Gather every line from the entries below that includes "computer".

- DATA SHOWN -
((
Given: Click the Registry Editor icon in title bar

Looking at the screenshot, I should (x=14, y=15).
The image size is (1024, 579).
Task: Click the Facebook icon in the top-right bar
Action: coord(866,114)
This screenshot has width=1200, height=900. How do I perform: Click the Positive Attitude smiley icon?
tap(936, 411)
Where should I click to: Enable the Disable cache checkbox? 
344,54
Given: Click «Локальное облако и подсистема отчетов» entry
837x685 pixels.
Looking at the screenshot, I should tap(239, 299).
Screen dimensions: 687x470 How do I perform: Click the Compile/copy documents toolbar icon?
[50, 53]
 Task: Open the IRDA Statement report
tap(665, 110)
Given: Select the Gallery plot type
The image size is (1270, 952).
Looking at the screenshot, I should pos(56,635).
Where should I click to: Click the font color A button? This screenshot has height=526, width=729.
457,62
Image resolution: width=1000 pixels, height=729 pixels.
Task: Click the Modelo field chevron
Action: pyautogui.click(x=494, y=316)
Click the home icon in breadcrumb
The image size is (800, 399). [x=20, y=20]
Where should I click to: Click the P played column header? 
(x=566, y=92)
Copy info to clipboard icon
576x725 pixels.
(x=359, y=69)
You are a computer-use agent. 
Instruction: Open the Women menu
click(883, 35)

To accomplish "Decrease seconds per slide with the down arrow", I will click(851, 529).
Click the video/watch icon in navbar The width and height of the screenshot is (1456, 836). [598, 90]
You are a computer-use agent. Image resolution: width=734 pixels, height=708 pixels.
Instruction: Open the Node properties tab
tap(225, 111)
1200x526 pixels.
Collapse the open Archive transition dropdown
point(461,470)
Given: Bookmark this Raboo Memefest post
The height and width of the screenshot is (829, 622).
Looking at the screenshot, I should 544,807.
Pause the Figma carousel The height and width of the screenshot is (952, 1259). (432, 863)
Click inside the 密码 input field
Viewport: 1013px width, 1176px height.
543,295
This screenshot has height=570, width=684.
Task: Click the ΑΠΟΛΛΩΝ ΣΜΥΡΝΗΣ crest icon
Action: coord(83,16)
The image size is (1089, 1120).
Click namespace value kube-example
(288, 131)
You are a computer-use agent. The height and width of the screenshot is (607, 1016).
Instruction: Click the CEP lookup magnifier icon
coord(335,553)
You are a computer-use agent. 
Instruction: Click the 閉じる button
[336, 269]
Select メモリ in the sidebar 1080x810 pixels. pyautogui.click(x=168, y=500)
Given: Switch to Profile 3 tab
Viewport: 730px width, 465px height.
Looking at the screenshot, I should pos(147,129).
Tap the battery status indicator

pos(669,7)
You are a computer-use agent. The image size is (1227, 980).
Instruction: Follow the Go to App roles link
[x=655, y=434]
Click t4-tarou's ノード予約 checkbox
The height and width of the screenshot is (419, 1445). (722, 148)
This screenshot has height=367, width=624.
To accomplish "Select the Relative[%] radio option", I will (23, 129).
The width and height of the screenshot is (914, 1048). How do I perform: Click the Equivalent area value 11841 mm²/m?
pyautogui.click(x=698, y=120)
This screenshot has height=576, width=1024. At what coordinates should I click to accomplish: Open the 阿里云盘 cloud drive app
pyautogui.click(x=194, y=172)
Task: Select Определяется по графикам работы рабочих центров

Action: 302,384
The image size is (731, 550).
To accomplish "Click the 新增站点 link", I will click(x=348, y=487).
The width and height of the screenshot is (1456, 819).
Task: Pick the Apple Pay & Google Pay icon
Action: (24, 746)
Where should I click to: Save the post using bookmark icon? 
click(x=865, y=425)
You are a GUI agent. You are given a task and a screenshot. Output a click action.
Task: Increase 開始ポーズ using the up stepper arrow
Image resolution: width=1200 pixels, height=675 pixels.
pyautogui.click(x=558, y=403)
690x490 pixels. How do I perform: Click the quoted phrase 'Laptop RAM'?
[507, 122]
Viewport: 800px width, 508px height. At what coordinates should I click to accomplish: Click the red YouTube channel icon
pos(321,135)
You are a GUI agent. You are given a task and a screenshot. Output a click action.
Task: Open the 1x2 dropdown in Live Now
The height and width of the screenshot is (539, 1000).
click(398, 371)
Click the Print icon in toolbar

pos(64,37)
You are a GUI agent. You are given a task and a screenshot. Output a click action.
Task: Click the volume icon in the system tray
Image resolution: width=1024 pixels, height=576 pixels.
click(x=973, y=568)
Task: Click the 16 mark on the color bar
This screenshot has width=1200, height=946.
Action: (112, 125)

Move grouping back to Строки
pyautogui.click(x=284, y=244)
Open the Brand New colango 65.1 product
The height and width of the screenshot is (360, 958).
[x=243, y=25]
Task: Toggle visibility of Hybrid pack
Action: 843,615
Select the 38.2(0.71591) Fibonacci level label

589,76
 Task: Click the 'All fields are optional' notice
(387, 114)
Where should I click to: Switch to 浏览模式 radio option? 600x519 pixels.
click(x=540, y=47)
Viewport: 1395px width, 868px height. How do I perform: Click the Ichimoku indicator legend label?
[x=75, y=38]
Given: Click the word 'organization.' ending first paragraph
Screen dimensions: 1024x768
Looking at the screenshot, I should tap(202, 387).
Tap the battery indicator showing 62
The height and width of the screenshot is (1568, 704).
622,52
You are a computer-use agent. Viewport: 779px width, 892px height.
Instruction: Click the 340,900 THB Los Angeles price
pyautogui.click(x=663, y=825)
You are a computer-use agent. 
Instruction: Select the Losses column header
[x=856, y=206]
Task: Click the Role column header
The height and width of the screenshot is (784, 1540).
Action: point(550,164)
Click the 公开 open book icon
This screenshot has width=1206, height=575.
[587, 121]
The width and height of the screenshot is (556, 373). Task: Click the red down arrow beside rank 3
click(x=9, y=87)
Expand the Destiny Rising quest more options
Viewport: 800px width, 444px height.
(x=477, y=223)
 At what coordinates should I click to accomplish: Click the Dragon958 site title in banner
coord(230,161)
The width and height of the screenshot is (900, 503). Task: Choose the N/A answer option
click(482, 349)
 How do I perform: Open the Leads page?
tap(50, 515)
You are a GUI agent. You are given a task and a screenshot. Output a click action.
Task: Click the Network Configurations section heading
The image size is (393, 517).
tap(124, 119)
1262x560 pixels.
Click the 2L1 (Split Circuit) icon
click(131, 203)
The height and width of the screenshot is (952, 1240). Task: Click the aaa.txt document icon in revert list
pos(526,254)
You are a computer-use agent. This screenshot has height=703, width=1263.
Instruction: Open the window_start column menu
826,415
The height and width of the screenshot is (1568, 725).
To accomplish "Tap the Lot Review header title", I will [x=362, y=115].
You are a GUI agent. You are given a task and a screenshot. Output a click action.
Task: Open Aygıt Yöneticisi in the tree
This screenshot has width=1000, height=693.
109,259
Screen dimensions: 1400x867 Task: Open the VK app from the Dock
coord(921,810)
))
- ANSWER BOX -
You are a computer-use agent. 
You are a computer-use agent. Image resolution: width=734 pixels, height=708 pixels.
You are a computer-use agent. The height and width of the screenshot is (607, 1016).
You are a computer-use agent. 
You are a computer-use agent. The image size is (1227, 980).
You are a computer-use agent. Viewport: 779px width, 892px height.
You are a computer-use agent. 
You are a computer-use agent. This screenshot has height=703, width=1263.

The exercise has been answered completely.